___ Data records ___

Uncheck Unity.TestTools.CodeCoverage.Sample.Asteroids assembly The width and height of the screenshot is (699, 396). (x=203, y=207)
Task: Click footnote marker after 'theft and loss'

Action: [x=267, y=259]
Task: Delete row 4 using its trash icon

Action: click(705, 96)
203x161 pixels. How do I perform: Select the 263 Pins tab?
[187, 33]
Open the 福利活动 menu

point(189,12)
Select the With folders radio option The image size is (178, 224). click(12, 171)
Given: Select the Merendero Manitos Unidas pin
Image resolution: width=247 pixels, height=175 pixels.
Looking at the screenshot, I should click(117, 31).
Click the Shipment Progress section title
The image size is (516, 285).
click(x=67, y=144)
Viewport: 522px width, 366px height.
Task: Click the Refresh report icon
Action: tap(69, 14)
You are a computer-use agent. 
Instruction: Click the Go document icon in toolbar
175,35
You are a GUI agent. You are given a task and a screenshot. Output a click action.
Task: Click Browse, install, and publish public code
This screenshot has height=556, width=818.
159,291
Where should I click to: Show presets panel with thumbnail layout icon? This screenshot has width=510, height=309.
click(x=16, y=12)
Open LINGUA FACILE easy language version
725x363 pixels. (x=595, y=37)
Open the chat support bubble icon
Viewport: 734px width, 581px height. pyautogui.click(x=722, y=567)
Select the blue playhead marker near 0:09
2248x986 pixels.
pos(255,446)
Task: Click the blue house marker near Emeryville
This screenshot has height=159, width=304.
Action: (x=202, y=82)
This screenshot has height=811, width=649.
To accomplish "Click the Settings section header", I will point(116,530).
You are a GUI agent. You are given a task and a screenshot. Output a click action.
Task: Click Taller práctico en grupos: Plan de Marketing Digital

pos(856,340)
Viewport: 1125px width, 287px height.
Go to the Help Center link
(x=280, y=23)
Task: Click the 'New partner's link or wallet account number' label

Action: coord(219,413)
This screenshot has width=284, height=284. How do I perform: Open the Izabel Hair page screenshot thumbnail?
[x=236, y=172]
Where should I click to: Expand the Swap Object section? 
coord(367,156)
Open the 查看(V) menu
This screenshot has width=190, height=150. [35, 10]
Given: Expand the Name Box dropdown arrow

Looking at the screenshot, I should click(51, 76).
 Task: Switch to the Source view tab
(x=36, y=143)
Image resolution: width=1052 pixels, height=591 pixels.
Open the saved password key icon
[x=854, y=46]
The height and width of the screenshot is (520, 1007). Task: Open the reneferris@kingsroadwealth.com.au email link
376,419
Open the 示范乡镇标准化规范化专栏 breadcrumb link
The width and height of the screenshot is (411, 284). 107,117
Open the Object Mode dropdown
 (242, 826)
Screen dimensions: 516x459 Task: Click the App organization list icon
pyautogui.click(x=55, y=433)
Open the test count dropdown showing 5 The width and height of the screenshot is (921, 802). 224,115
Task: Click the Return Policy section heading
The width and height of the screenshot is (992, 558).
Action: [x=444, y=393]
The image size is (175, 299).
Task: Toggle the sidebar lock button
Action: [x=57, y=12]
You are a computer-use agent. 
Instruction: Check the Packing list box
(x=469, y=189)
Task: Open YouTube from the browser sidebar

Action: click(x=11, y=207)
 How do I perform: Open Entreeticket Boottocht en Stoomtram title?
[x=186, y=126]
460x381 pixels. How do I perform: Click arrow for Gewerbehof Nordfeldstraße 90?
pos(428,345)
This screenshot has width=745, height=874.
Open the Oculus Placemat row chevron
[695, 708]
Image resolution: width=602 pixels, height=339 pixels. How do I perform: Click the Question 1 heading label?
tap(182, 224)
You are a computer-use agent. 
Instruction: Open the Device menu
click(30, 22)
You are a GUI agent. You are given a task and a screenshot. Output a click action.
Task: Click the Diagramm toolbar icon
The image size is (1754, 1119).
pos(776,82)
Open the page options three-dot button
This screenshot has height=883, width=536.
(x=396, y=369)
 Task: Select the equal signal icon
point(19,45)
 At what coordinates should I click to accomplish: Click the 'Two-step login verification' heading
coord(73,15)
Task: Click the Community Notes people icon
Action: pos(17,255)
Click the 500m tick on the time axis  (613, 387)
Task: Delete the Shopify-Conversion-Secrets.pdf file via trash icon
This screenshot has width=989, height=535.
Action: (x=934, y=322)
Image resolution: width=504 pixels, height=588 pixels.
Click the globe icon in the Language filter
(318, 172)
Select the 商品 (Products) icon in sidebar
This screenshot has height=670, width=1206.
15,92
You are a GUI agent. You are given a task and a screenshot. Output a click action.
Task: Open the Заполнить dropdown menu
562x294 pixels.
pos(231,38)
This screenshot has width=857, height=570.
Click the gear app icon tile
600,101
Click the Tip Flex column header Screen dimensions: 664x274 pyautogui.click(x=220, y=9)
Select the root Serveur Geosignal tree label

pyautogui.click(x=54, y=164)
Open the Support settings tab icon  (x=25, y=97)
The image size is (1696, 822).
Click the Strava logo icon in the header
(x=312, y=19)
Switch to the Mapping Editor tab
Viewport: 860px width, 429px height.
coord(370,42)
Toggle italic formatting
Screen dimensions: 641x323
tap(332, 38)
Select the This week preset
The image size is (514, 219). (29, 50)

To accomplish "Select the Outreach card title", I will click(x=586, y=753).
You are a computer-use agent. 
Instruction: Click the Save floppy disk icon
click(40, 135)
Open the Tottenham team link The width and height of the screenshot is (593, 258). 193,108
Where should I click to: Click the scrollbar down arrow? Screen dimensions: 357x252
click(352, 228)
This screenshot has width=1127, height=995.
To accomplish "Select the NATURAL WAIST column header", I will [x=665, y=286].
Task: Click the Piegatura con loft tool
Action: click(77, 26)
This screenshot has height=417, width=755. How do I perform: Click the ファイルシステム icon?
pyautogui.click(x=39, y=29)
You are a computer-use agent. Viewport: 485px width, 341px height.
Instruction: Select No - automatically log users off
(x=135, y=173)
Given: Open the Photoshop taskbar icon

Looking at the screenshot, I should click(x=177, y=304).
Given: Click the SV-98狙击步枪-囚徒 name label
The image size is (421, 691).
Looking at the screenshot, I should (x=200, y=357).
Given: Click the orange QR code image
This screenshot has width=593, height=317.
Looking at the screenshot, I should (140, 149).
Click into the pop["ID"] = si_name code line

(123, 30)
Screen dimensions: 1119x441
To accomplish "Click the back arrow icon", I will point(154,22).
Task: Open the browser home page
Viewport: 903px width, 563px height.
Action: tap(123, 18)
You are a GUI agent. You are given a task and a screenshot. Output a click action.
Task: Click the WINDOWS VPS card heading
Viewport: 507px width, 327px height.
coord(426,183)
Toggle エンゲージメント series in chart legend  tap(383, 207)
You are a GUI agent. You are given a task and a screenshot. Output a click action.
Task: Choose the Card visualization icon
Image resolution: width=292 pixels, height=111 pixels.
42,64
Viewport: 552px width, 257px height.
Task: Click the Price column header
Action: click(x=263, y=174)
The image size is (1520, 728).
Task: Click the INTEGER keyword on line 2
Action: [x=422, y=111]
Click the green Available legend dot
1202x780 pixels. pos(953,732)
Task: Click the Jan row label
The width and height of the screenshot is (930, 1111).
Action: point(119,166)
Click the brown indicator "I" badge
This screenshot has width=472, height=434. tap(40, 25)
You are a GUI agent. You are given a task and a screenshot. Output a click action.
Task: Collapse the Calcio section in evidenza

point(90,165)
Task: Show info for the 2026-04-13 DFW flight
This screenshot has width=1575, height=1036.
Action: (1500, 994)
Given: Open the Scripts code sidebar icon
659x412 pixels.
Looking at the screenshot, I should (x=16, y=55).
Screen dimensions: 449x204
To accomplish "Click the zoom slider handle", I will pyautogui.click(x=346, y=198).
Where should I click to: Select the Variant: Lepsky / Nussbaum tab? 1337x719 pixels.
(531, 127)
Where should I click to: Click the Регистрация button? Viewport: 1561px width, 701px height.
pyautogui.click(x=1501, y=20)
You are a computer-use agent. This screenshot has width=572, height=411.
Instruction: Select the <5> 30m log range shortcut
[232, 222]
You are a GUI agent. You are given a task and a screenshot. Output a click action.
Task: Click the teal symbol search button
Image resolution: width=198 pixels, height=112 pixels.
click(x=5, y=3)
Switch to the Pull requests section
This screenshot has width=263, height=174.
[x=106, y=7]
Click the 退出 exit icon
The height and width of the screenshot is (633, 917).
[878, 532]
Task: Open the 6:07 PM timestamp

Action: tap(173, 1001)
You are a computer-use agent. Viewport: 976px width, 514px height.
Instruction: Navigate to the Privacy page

___

▸ Your goal:
Copy the records starting at the line containing "Image resolution: width=1052" and ending at the line containing "click(30, 22)", substituting "drop-down list" for each "dropdown" and leaving everything else unchanged.

▸ Correct response:
Image resolution: width=1052 pixels, height=591 pixels.
Open the saved password key icon
[x=854, y=46]
The height and width of the screenshot is (520, 1007). Task: Open the reneferris@kingsroadwealth.com.au email link
376,419
Open the 示范乡镇标准化规范化专栏 breadcrumb link
The width and height of the screenshot is (411, 284). 107,117
Open the Object Mode drop-down list
 (242, 826)
Screen dimensions: 516x459 Task: Click the App organization list icon
pyautogui.click(x=55, y=433)
Open the test count drop-down list showing 5 The width and height of the screenshot is (921, 802). 224,115
Task: Click the Return Policy section heading
The width and height of the screenshot is (992, 558).
Action: [x=444, y=393]
The image size is (175, 299).
Task: Toggle the sidebar lock button
Action: [x=57, y=12]
You are a computer-use agent. 
Instruction: Check the Packing list box
(x=469, y=189)
Task: Open YouTube from the browser sidebar

Action: click(x=11, y=207)
 How do I perform: Open Entreeticket Boottocht en Stoomtram title?
[x=186, y=126]
460x381 pixels. How do I perform: Click arrow for Gewerbehof Nordfeldstraße 90?
pos(428,345)
This screenshot has width=745, height=874.
Open the Oculus Placemat row chevron
[695, 708]
Image resolution: width=602 pixels, height=339 pixels. How do I perform: Click the Question 1 heading label?
tap(182, 224)
You are a computer-use agent. 
Instruction: Open the Device menu
click(30, 22)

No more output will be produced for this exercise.